» AIM OF THE EXERCISE:
Each record that comes next should be output exactly; pictures do not belong in the copy.

Dataset entries
........
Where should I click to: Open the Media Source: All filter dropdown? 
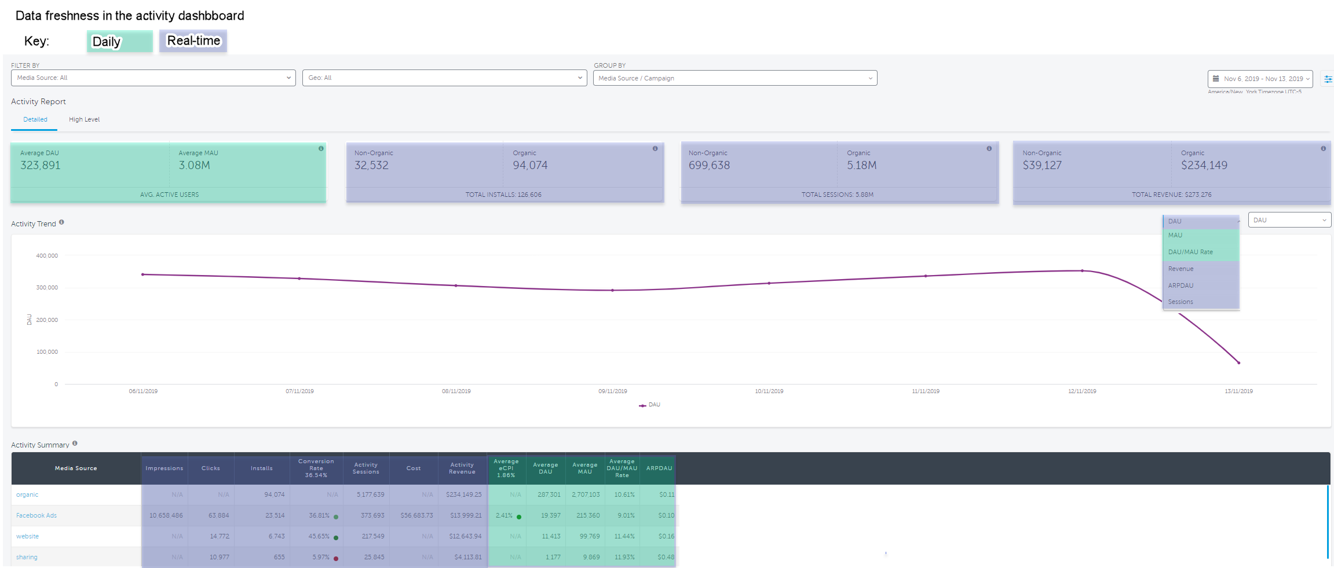[153, 78]
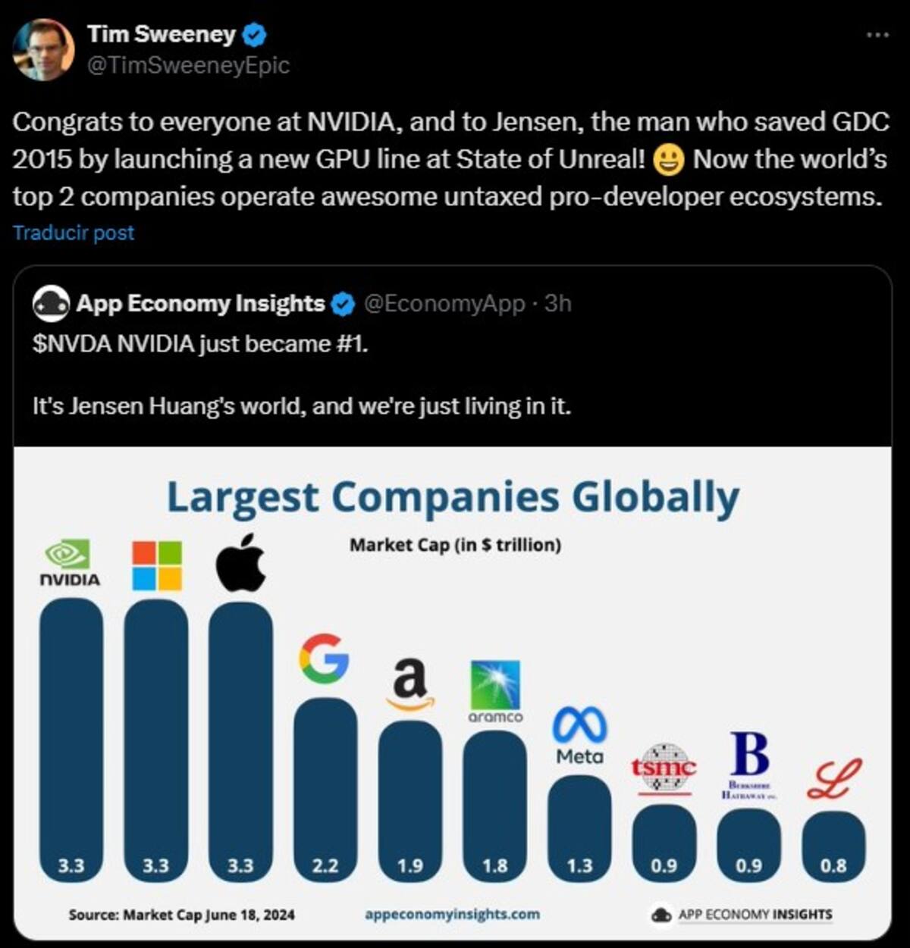
Task: Click the NVIDIA logo in chart
Action: point(69,563)
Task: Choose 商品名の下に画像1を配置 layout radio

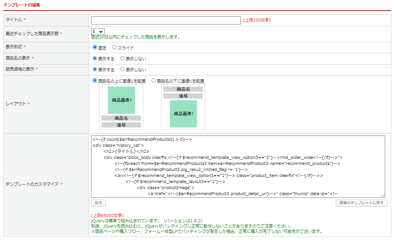Action: (x=154, y=80)
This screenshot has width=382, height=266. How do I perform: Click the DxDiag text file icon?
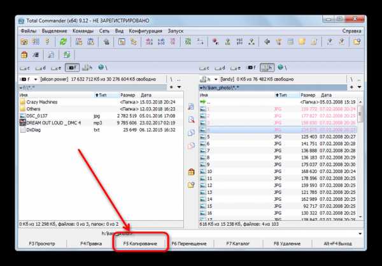[x=23, y=128]
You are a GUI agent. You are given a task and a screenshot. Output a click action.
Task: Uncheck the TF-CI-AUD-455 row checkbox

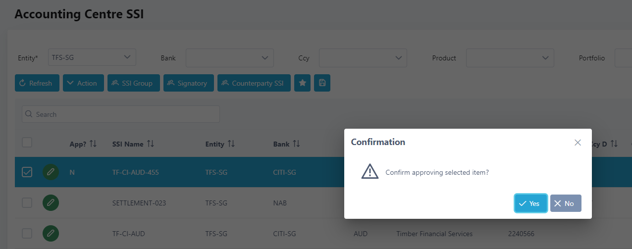(x=27, y=172)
........
» REPLY:
Where should I click to: Open the Media Source: All filter dropdown? 
[153, 78]
Task: Click the NVIDIA logo in chart
Action: point(69,563)
Task: Choose 商品名の下に画像1を配置 layout radio

Action: (x=154, y=80)
This screenshot has width=382, height=266. How do I perform: Click the DxDiag text file icon?
[x=23, y=128]
You are a GUI agent. You are given a task and a screenshot. Output a click action.
Task: Uncheck the TF-CI-AUD-455 row checkbox

(x=27, y=172)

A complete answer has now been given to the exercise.